*Problem details*
Each entry that follows should be retyped exactly.

▼

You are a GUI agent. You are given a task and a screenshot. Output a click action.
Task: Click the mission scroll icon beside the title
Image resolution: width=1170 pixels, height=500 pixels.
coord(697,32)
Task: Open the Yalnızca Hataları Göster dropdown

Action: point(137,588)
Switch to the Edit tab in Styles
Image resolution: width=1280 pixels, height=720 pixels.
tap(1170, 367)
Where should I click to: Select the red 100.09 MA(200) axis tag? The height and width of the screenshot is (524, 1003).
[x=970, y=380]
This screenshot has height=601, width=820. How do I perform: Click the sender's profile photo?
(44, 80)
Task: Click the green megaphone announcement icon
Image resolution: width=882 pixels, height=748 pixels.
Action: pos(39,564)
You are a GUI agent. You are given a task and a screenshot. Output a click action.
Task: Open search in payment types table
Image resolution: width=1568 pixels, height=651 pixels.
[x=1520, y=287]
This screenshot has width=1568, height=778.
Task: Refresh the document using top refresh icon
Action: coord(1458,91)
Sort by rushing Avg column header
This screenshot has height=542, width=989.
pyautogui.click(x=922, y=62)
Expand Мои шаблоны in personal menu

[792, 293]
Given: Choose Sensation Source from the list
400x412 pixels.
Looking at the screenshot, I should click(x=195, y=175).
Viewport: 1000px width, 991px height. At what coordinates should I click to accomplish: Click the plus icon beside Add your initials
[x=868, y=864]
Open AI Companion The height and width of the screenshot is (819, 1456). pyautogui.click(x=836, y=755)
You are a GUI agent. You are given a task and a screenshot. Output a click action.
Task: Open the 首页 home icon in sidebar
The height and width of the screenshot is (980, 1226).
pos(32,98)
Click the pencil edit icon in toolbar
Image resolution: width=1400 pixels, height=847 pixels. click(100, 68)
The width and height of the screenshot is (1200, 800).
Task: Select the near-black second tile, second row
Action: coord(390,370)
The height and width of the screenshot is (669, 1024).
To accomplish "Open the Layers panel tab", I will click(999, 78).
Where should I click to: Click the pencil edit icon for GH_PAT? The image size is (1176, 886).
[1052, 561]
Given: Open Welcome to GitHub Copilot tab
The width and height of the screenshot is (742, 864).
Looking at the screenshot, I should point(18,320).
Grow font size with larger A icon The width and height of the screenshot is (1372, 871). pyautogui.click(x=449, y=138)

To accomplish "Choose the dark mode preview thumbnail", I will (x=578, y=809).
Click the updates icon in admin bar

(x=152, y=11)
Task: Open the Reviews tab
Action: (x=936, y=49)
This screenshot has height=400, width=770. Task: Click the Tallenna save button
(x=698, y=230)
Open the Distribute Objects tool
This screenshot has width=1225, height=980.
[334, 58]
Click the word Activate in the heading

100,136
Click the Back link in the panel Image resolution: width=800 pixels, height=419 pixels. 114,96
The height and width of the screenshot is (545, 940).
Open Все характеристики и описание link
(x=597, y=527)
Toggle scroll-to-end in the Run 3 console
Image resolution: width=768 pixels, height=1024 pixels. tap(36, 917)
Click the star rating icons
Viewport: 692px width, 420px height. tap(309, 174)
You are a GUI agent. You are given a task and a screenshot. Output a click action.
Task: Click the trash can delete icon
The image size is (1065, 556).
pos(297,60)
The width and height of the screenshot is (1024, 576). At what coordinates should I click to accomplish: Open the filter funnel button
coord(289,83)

▲

*Exercise answer*
You are a GUI agent. You are given a task and a screenshot. Output a click action.
Task: Click the mission scroll icon beside the title
Image resolution: width=1170 pixels, height=500 pixels.
coord(697,32)
Task: Open the Yalnızca Hataları Göster dropdown

Action: point(137,588)
Switch to the Edit tab in Styles
Image resolution: width=1280 pixels, height=720 pixels.
tap(1170, 367)
Where should I click to: Select the red 100.09 MA(200) axis tag? The height and width of the screenshot is (524, 1003).
[x=970, y=380]
This screenshot has height=601, width=820. How do I perform: Click the sender's profile photo?
(44, 80)
Task: Click the green megaphone announcement icon
Image resolution: width=882 pixels, height=748 pixels.
Action: pos(39,564)
You are a GUI agent. You are given a task and a screenshot. Output a click action.
Task: Open search in payment types table
Image resolution: width=1568 pixels, height=651 pixels.
[x=1520, y=287]
This screenshot has width=1568, height=778.
Task: Refresh the document using top refresh icon
Action: coord(1458,91)
Sort by rushing Avg column header
This screenshot has height=542, width=989.
pyautogui.click(x=922, y=62)
Expand Мои шаблоны in personal menu

[792, 293]
Given: Choose Sensation Source from the list
400x412 pixels.
Looking at the screenshot, I should click(x=195, y=175).
Viewport: 1000px width, 991px height. At what coordinates should I click to accomplish: Click the plus icon beside Add your initials
[x=868, y=864]
Open AI Companion The height and width of the screenshot is (819, 1456). pyautogui.click(x=836, y=755)
You are a GUI agent. You are given a task and a screenshot. Output a click action.
Task: Open the 首页 home icon in sidebar
The height and width of the screenshot is (980, 1226).
pos(32,98)
Click the pencil edit icon in toolbar
Image resolution: width=1400 pixels, height=847 pixels. click(100, 68)
The width and height of the screenshot is (1200, 800).
Task: Select the near-black second tile, second row
Action: coord(390,370)
The height and width of the screenshot is (669, 1024).
To accomplish "Open the Layers panel tab", I will click(999, 78).
Where should I click to: Click the pencil edit icon for GH_PAT? The image size is (1176, 886).
[1052, 561]
Given: Open Welcome to GitHub Copilot tab
The width and height of the screenshot is (742, 864).
Looking at the screenshot, I should point(18,320).
Grow font size with larger A icon The width and height of the screenshot is (1372, 871). pyautogui.click(x=449, y=138)

To accomplish "Choose the dark mode preview thumbnail", I will (x=578, y=809).
Click the updates icon in admin bar

(x=152, y=11)
Task: Open the Reviews tab
Action: (x=936, y=49)
This screenshot has height=400, width=770. Task: Click the Tallenna save button
(x=698, y=230)
Open the Distribute Objects tool
This screenshot has width=1225, height=980.
[334, 58]
Click the word Activate in the heading

100,136
Click the Back link in the panel Image resolution: width=800 pixels, height=419 pixels. 114,96
The height and width of the screenshot is (545, 940).
Open Все характеристики и описание link
(x=597, y=527)
Toggle scroll-to-end in the Run 3 console
Image resolution: width=768 pixels, height=1024 pixels. tap(36, 917)
Click the star rating icons
Viewport: 692px width, 420px height. tap(309, 174)
You are a GUI agent. You are given a task and a screenshot. Output a click action.
Task: Click the trash can delete icon
The image size is (1065, 556).
pos(297,60)
The width and height of the screenshot is (1024, 576). At what coordinates should I click to accomplish: Open the filter funnel button
coord(289,83)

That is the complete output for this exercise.